- Ukai Location in Gujarat, India Ukai Ukai (India)
- Coordinates: 21°13′N 73°35′E﻿ / ﻿21.217°N 73.583°E
- Country: India
- State: Gujarat
- District: Tapi

Area
- • Total: 12 km^{2} (4.6 sq mi)

Population (2001)
- • Total: 10,858
- • Density: 900/km^{2} (2,300/sq mi)

Languages
- • Official: Gujarati, Hindi
- Time zone: UTC+5:30 (IST)
- PIN: 394680
- Telephone code: 2624
- Vehicle registration: GJ-19
- Sex ratio: 1000/972 ♂/♀
- Website: gujaratindia.com

= Ukai =

Ukai is a census town in Tapi district in the Indian state of Gujarat.

==Demographics==
As of 2001 India census, Ukai had a population of 10,858. Males constitute 54% of the population and females 46%. Ukai has an average literacy rate of 76%, higher than the national average of 59.5%: male literacy is 84%, and female literacy is 67%. In Ukai, 10% of the population is under six years of age.

Ukai has the second largest dam in Gujarat built on the Tapti River. The project's name is Vallabh Sagar Sarovar Project. A hydropower station is based on the dam, creating a capacity of 300 MW of hydroelectricity.

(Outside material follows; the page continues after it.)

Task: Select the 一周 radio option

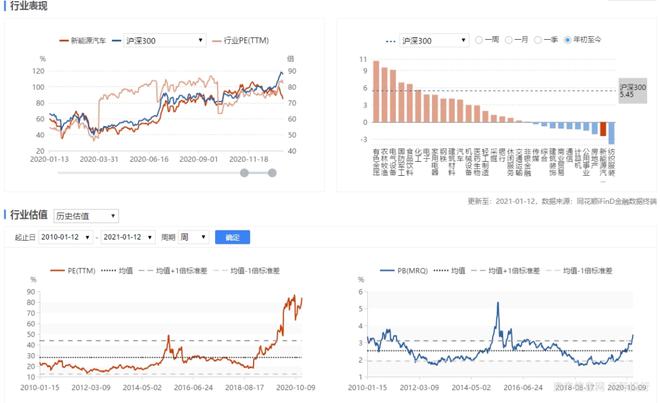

The thermal power station having 840 MW capacity with five units is a major industry in Ukai. It resides at the left bank canal of Tapti River. The Ukai power plant expanded with 500 MW capacity new Unit-6 started in 2013. So the Ukai power plant capacity is 1350 MW.
Ukai converted to Tapi district in place of Surat.

In Ukai as per industrial view there are two big companies in the government and private sector.

1) J.K. Paper Mills Ltd, Gunasada, situated between Ukai and Fort-songadh.

2) Thermal & hydropower plant
Ukai is totally government sector land. So all its areas are distributed sector wise.
Sectors 1 to 6 have different area names. The areas are Bhuriwel, Patharda colony, 24 bungalow, 500 quarters.